◆ AIM OF THE TASK:
Transcribe the lines exactly, beginning with the one that contains "The width and height of the screenshot is (1765, 1178)." and ending with the final line of the records. Do not transcribe pictures.

◆ RECORDS SHOWN:

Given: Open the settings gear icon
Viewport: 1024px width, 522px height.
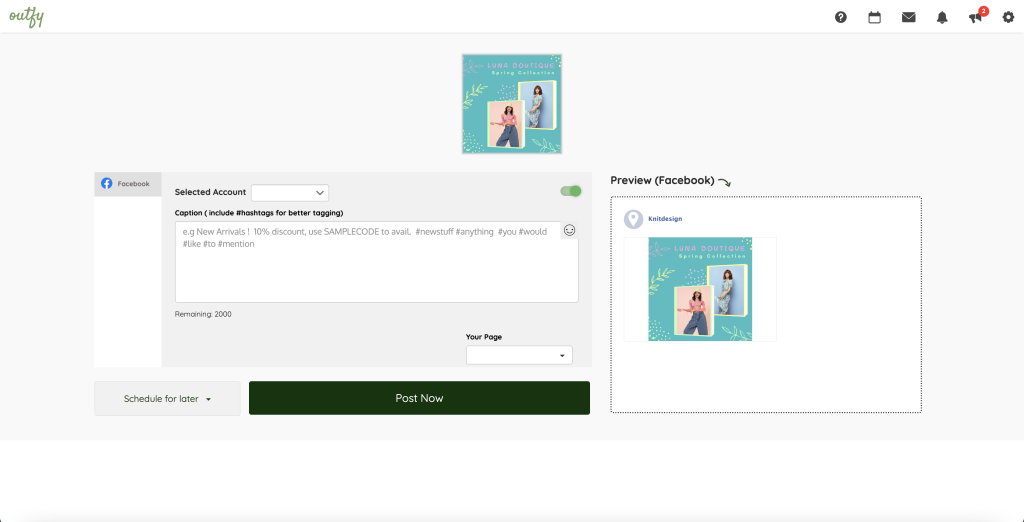Looking at the screenshot, I should point(1008,17).
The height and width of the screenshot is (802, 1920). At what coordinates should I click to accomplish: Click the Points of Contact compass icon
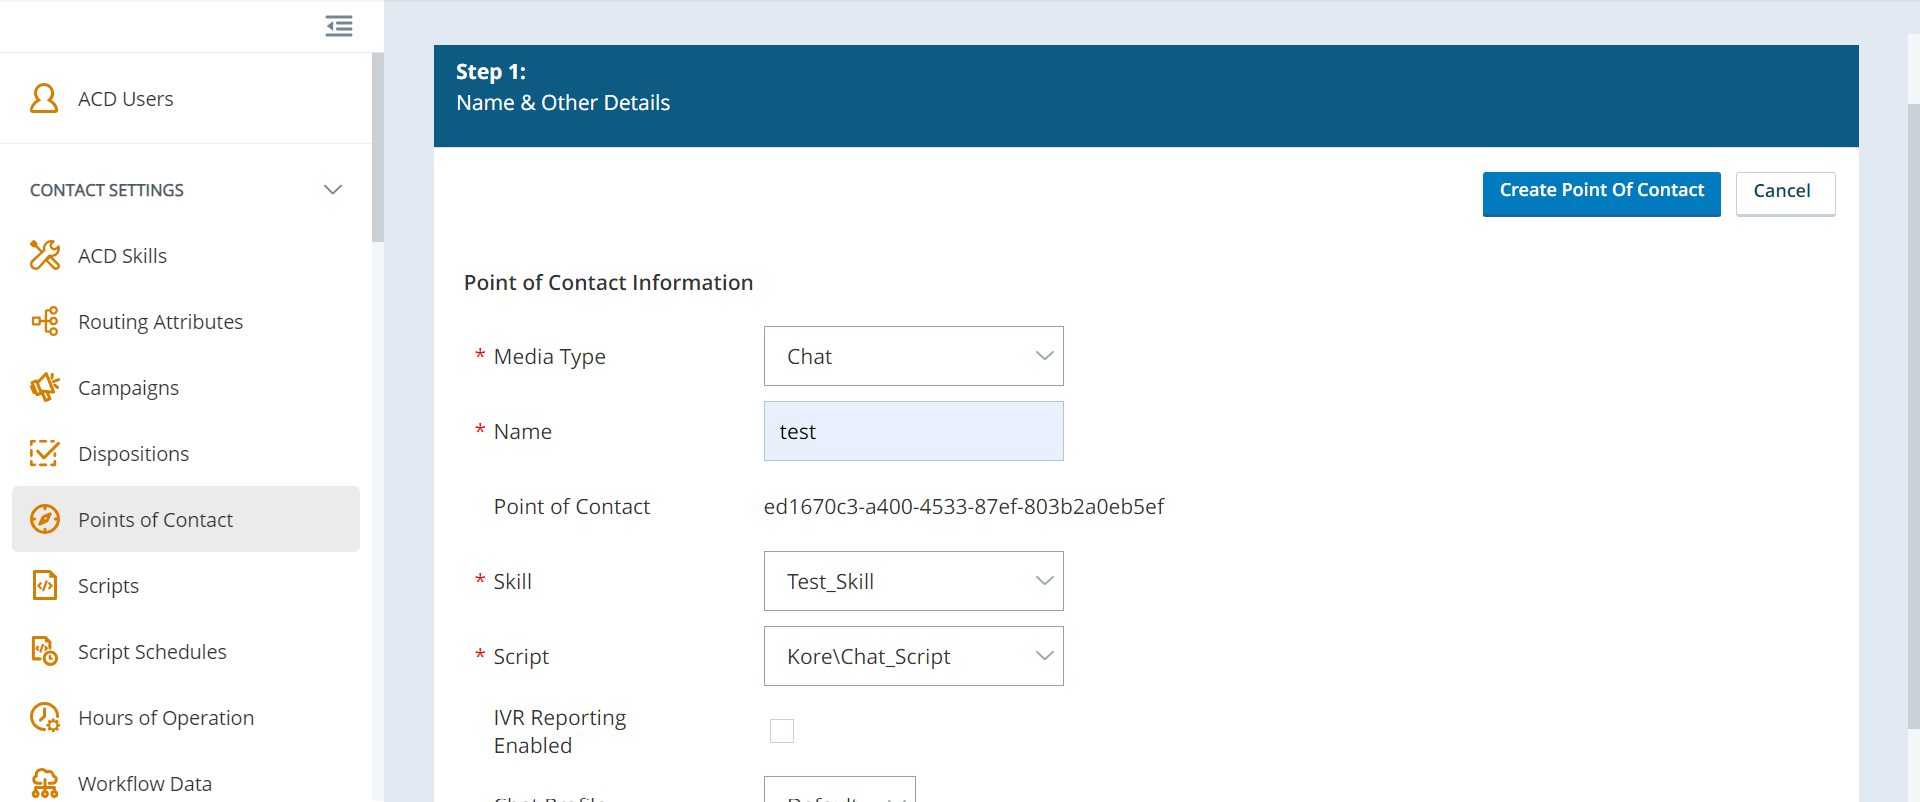click(44, 519)
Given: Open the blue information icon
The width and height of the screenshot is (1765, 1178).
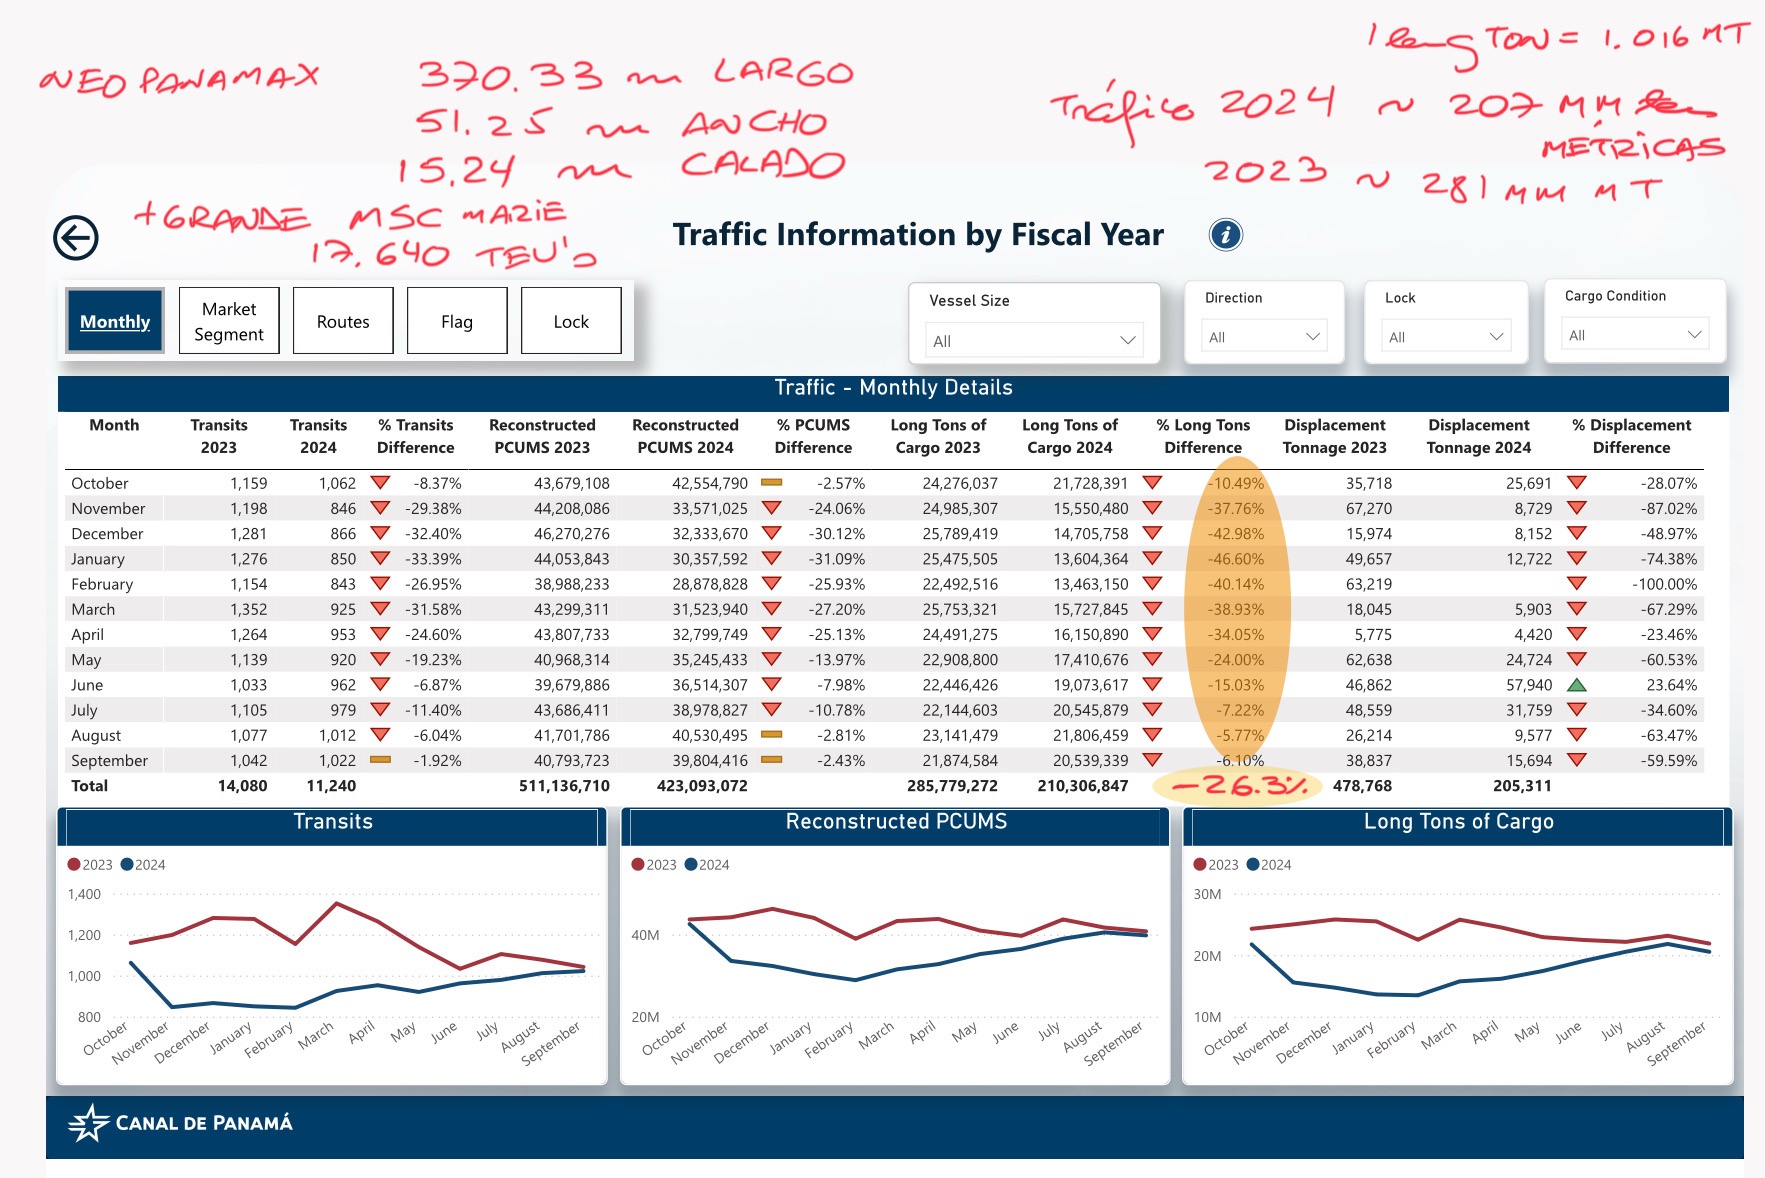Looking at the screenshot, I should coord(1225,235).
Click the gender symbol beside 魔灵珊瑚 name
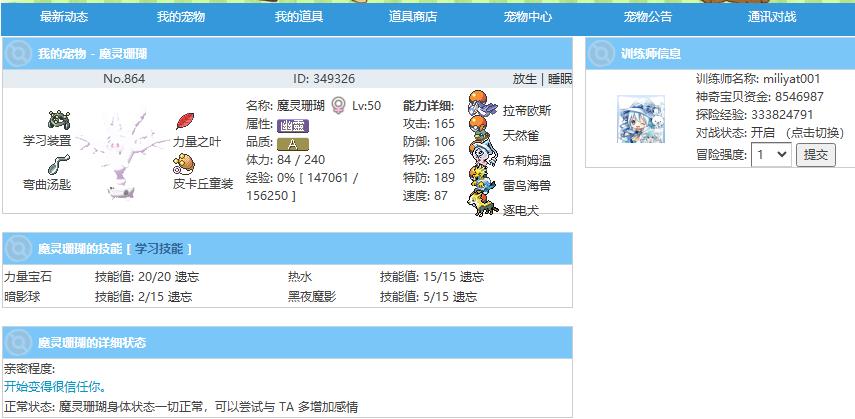The width and height of the screenshot is (855, 419). (338, 105)
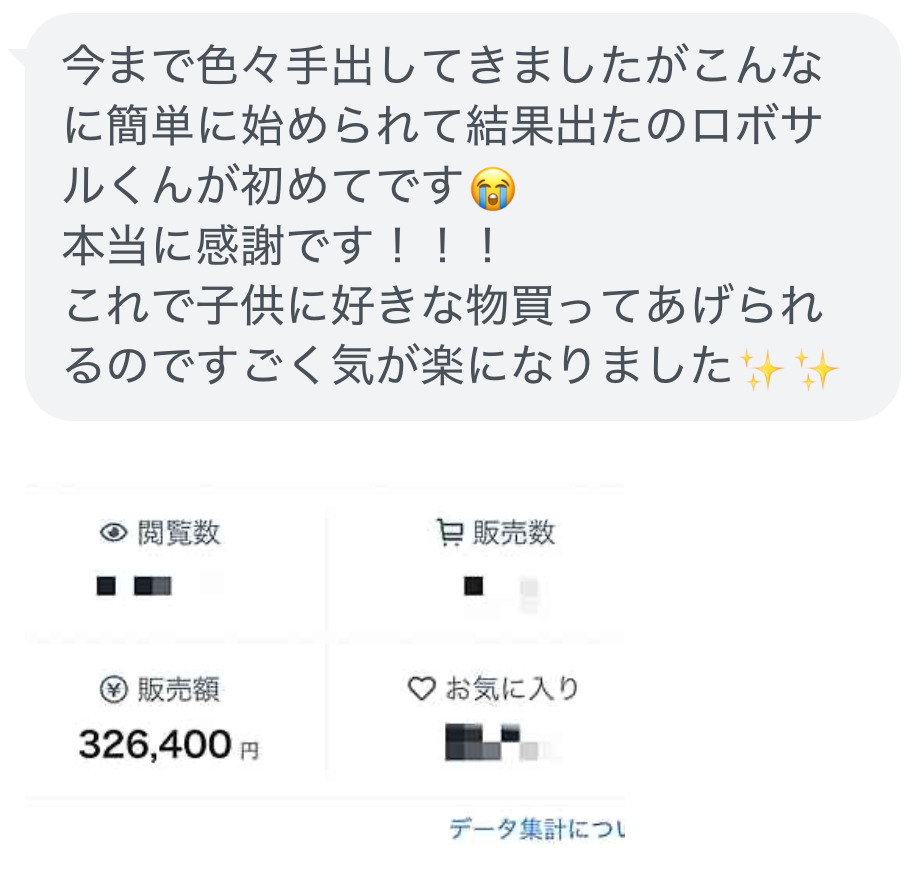This screenshot has width=916, height=896.
Task: Click the 販売数 label text
Action: (x=514, y=534)
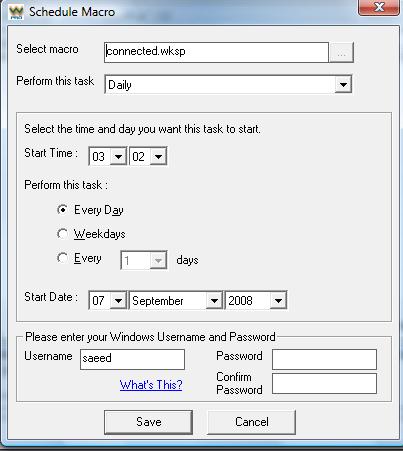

◆ EXPECTED ANSWER:
The width and height of the screenshot is (1765, 1178).
Looking at the screenshot, I should coord(1225,235).
Click the gender symbol beside 魔灵珊瑚 name
The width and height of the screenshot is (855, 419). (338, 105)
This screenshot has width=916, height=896.
Task: Click the 販売数 label text
Action: (x=514, y=534)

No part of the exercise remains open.